There was tension in the air because we all knew what was coming. And it did: She said something like, “You should learn how to speak.” She also informed him she lived in a black neighborhood, as if to suggest she was great friends with black people normally but he was too uppity. It was his fault, not hers.

When she left, we all burst out laughing. Goldfish Man seemed unfazed, as though he was immune to white people making asses of themselves. But is that really the kind of interaction that can just roll off you? Here he was, just being a garden-variety shmuck, and this woman made it all about his being black. If anything, it was more cat vs. fish than white vs. black.

Obviously, if he’d been white, she wouldn’t have reprimanded him for speaking poorly, and she certainly wouldn’t have said anything about her neighborhood. Scratch the surface of an enlightened white person, make her lose her temper, and the truth bubbles up. It was like a gentler, pet-oriented version of Michael Richards.

The reference to poor speaking habits reminded me of Joe Biden’s uncomfortable remarks about Barack Obama’s presidential candidacy. Biden told The New York Observer, “I mean, you got the first mainstream African-American who is articulate and bright and clean.”

Articulate? Clean? Obama gave Biden a pass: “We have got more important things to worry about,” Obama told CNN. “We have got Iraq. We have got healthcare. We have got energy. This is low on the list.”

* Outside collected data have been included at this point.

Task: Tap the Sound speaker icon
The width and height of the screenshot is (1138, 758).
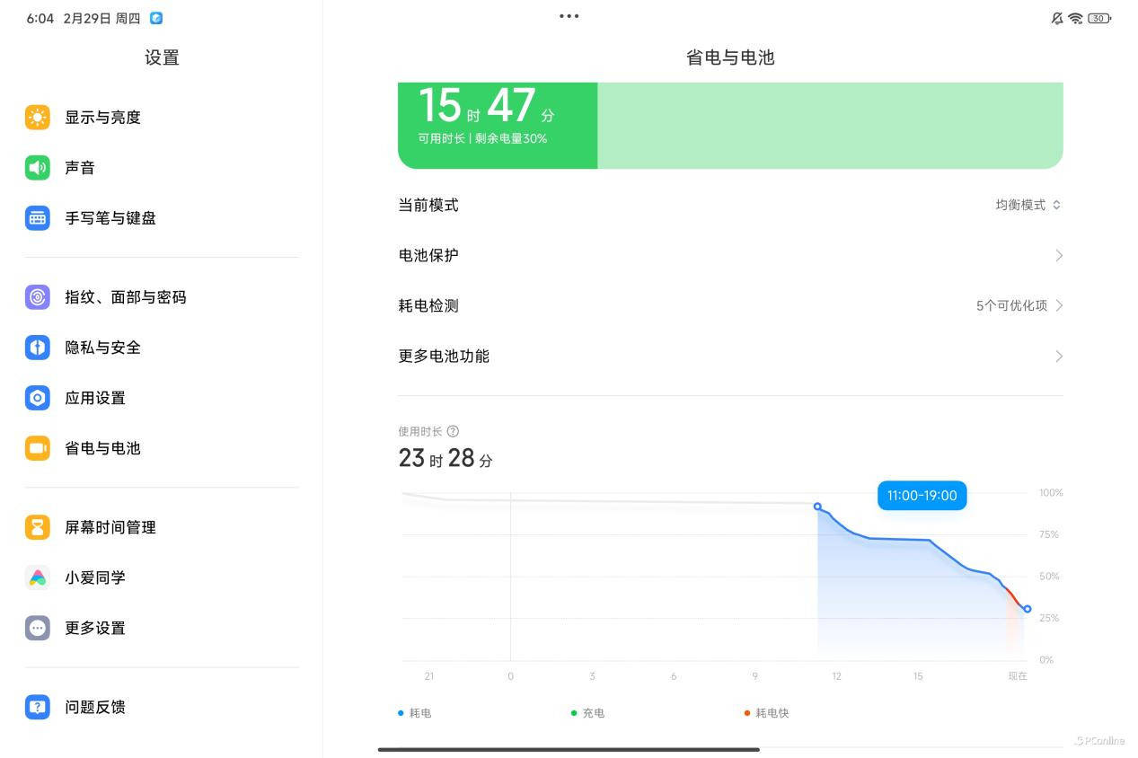Action: (x=38, y=168)
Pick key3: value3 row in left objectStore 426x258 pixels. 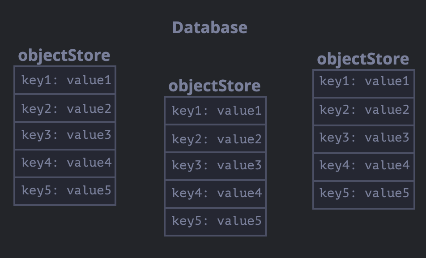(65, 135)
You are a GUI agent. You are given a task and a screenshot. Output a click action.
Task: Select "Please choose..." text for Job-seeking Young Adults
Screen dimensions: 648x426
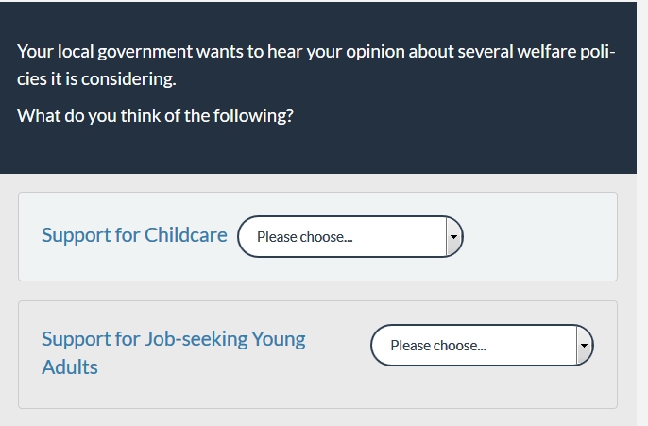coord(437,346)
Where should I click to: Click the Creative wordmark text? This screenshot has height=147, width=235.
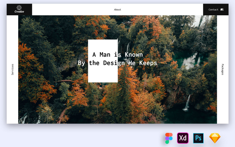coord(19,12)
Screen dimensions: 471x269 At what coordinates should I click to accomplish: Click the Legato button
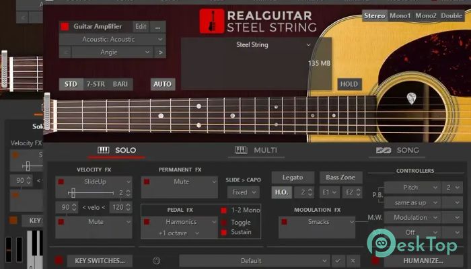coord(292,177)
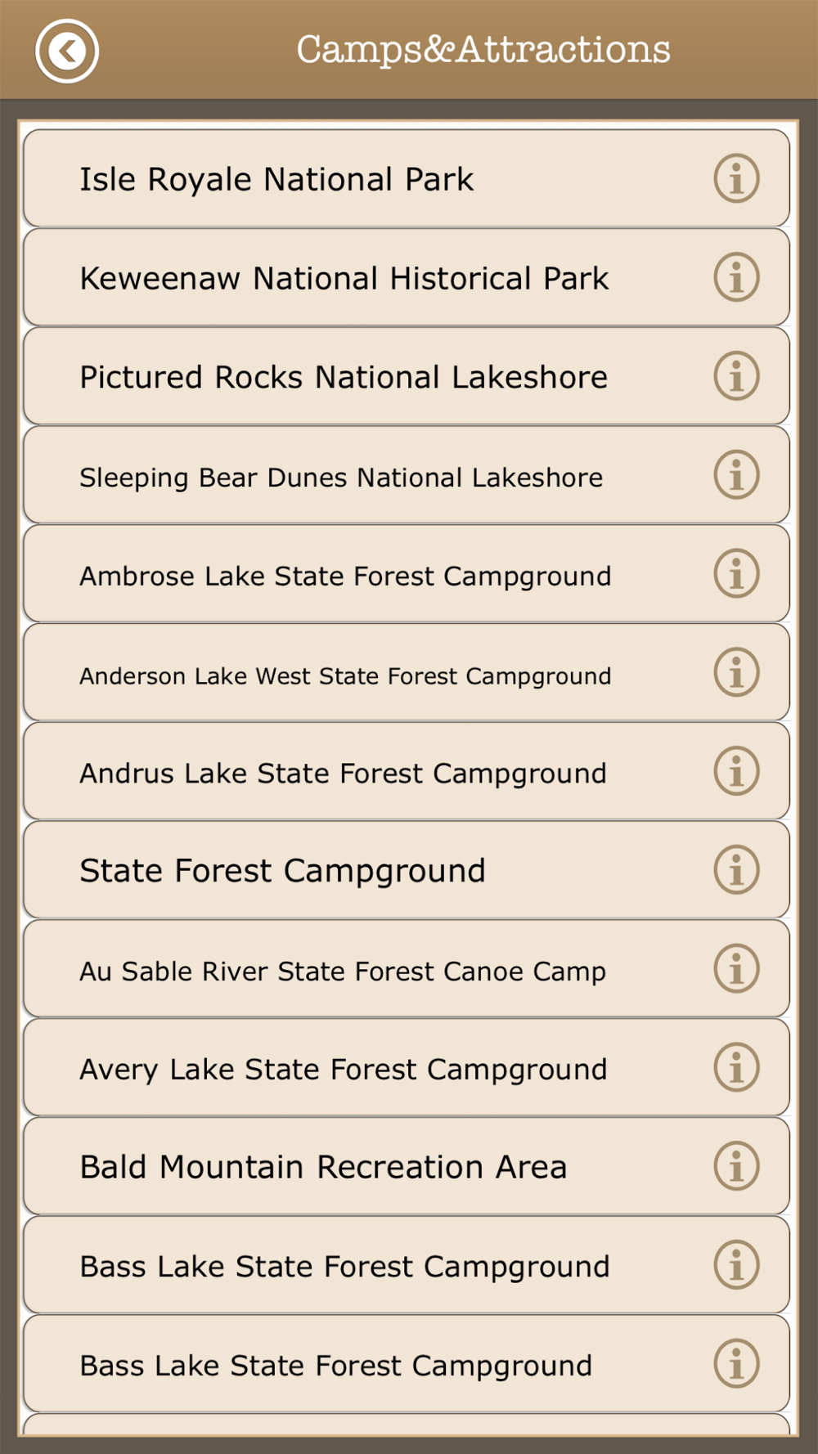Viewport: 818px width, 1454px height.
Task: Choose Pictured Rocks National Lakeshore
Action: [407, 376]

So the conversation petered out. Wouldn’t it have been more productive to have serious dialogue about those remarks? What if Obama had said, “What Joe Biden’s comments represent are important for us to talk about. What powerful white people think about race matters”?

I wonder if the woman in the pet store was embarrassed after she left the store. I wonder if she said to herself, “Oh my God, where did that come from? I can’t believe I said that.” Maybe she told her white friends about it, as a confession of sorts.

Or maybe not. Maybe she didn’t care.

It doesn’t really matter. For the man holding the bag of goldfish, the damage—however slight—was done. Again.




Fast Facts

>> Average life span of a hamster: Two to three years.

>> Average life span of a guinea pig: Four to seven years.

>> Average life span of a goldfish: 10 to 15 years.

>> Average life span of a PetSmart cashier: Unknown.

>> Latest controversial remark about Barack Obama: Jesse Jackson allegedly told The State newspaper in South Carolina Obama is “acting like he’s white” on the subject of the Jena Six.

>> Obama’s response: “Outrage over an injustice like the Jena Six case isn’t a matter of black and white. It’s a matter of right and wrong.”